If she doesn’t see action, the California Democrat said she’ll do what she can on the issue, including flexing a 1968 law she says would let her administration ban imports of some semiautomatic weapons.
“Assault weapons are designed to kill a lot of people in a very short period of time,” Ms. Harris said at an event in Nashua, New Hampshire. “We cannot any longer afford to allow people to make this a partisan issue. Those guns, those assault weapons do not discriminate.”
In a crowded Democratic field, Ms. Harris is seizing on the issue as one potential avenue to distinguish herself from an array of candidates who are generally supportive of new gun controls.
Her campaign said the import ban is legal under the Gun Control Act of 1968, which allows the attorney general to prohibit importation of guns that are not “suitable or readily adaptable to sporting purposes.”
Her move would not only ban AR-15-style imports, but would also suspend imports of more than 200 other models until a study is conducted on whether they meet the “sporting purposes” definition.
It’s not clear what a ban on imports would mean in practice.
Ms. Harris’s campaign says between a fifth and a quarter of assault rifles have been imported.
But a spokesman for a leading gun industry trade group said “nearly all” of the 16 million-plus “modern sporting rifles” in the U.S. were manufactured domestically.
“Sen. Harris’s proposed policy demonstrates her consistent misunderstanding of not just the Second Amendment, but also that of today’s law-abiding gun owner,” Mark Oliva, spokesman for the National Shooting Sports Foundation, said in an email.
Gun-control advocates, though, hailed the announcement, saying guns will be a major issue in the 2020 campaign.
“She knows that voters are looking for leaders who will take bold action to save American lives,” said John Feinblatt, president of Everytown for Gun Safety. “Every day brings more proof that gun safety will be a defining issue of the 2020 campaign.”
Earlier this month, Sen.

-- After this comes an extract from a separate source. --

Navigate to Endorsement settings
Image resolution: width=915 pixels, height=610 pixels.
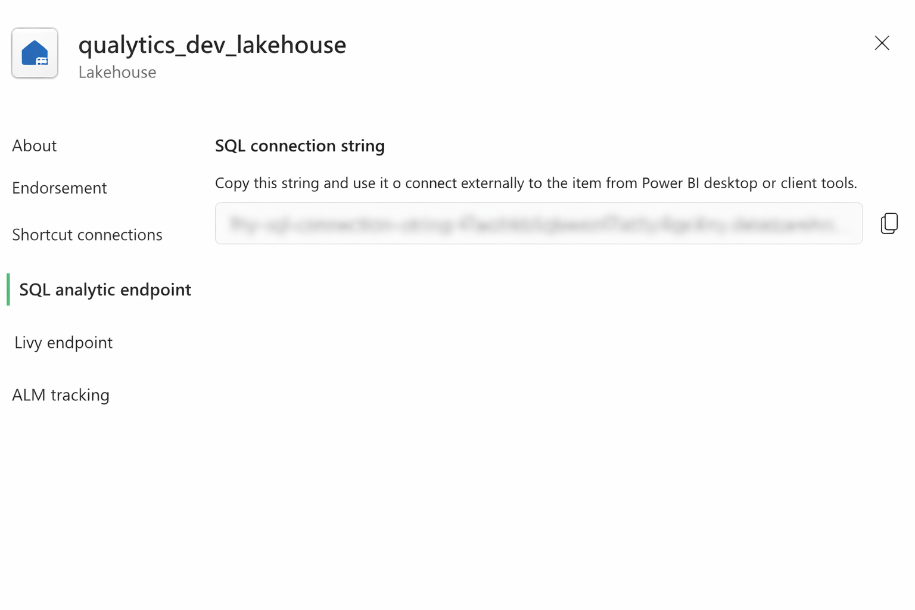point(59,188)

Cory A. Booker also unveiled a more sweeping gun proposal that would impose new federal licensing requirements for firearms owners — a move gun-rights advocates have long opposed.
Though advocacy groups like Everytown are trying to elevate the gun issue, it’s less clear how much it will animate Democratic voters in early presidential states like Iowa and New Hampshire.
Guns weren’t among the 10 issues most important to likely Democratic primary voters in New Hampshire, according to a Monmouth University poll released last week. And just 1% of likely Iowa Democratic caucus-goers named guns or gun control as among the most important issues on deciding whom to support for the nomination, according to a Monmouth poll released last month.
Daniel Callahan, a Democratic Party chairman in Buchanan County, said semiautomatic weapons restrictions are going to be less popular in Iowa than expanded background checks.
“When you ban AR-style assault rifles, OK, that’s pretty cut and dry,” Mr. Callahan said. “But when you start talking about assault rifles, you get that old question about ’How do you define an assault rifle?’ The details are always the tricky part.”
Still, Mr. Callahan said that among the people he talks to, gun control does rival the economy as the third-highest priority, behind health care and the environment/climate change.
“I wonder if she’s doing it as a way to separate herself from some of the other leading candidates. She’s probably, what, fourth or fifth overall right now,” he said. “I mean, there’s nothing terribly new in there. There’s a lot of things that have been tried in the past and that’ll work.”